◆ QUOTED TEXT ◆
══════════════════════════════

Map of the Journey: The Progress of Insight Part 1.Overview of the Progress of Insight

By: Steve Armstrong
Series of talks
Date: 2016-07-15
Audio: Dharma Seed
Place: West Coast Dharma Society

https://youtu.be/MrYdrZCMVzE



Reference Book download:
Manual of Insight by Mahasi Sayadaw:
https://audiobuddha.org/mahasi-sayadaw-manual-of-insight/

Playlists: Map of the Journey, The Progress of Insight Series
https://youtube.com/playlist?list=PLahooTbMXXrTgZvwlI5elYCcqifsnAF-5

Steve Armstrong’s series of talks regarding the progress of insight.
In July of 2016, Steve Armstrong gave a series of talks in West Coast Dharma Society, regarding the PoI as presented in Mahasi Sayadaw’s “Manual of Insight”.

══════════════════════════════

◆ EXERCISES ◆
• A. According to the talk listing, where did Steve Armstrong give his series of talks?
• B. Duplicate the part of the talk listing that begins at the words "Playlists: Map of" and stops after the words "progress of insight.".
The rows after the talk listing come from a separate source.

◆ DATA LISTING ◆
══════════════════════════════

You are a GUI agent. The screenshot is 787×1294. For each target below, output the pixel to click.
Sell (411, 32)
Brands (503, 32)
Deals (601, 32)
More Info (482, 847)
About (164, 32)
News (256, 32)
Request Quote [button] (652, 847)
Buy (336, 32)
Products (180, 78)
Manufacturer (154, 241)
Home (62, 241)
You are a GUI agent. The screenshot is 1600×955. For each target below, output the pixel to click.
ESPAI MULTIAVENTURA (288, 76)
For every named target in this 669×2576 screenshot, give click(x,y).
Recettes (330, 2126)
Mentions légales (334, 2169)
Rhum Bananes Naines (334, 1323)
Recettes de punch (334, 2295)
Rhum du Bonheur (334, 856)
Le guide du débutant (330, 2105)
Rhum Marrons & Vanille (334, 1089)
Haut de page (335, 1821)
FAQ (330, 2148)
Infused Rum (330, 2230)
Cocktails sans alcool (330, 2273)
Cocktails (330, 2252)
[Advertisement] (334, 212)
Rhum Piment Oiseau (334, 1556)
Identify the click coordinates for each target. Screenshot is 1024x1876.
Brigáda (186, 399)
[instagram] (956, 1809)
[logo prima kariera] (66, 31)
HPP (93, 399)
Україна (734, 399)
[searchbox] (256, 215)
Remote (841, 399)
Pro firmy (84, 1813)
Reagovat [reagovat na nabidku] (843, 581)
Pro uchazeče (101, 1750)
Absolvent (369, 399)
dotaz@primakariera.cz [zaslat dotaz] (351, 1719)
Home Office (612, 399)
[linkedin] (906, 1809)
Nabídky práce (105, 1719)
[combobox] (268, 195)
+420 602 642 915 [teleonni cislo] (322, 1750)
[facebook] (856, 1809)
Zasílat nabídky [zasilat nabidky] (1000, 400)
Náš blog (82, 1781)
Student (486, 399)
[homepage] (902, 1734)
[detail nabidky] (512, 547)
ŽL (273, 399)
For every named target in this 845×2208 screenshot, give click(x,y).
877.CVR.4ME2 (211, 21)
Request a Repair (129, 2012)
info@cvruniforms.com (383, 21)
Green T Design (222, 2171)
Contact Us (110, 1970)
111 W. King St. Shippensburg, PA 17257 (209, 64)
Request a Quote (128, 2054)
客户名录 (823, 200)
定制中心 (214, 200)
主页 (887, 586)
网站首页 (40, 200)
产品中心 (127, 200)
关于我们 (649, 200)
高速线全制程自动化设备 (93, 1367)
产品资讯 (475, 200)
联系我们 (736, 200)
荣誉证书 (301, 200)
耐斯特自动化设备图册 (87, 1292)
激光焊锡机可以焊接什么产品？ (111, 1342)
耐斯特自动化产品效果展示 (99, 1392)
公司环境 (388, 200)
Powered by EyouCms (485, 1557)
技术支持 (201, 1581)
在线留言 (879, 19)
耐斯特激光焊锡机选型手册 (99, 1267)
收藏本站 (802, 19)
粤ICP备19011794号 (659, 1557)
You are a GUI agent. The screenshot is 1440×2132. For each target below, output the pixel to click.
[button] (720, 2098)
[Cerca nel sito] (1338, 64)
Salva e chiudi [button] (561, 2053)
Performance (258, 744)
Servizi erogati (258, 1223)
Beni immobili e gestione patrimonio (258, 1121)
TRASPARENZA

══════════════════════════════

◆ PER-TASK ANSWERS ◆
• A. West Coast Dharma Society

• B.
Playlists: Map of the Journey, The Progress of Insight Series
https://youtube.com/playlist?list=PLahooTbMXXrTgZvwlI5elYCcqifsnAF-5

Steve Armstrong’s series of talks regarding the progress of insight.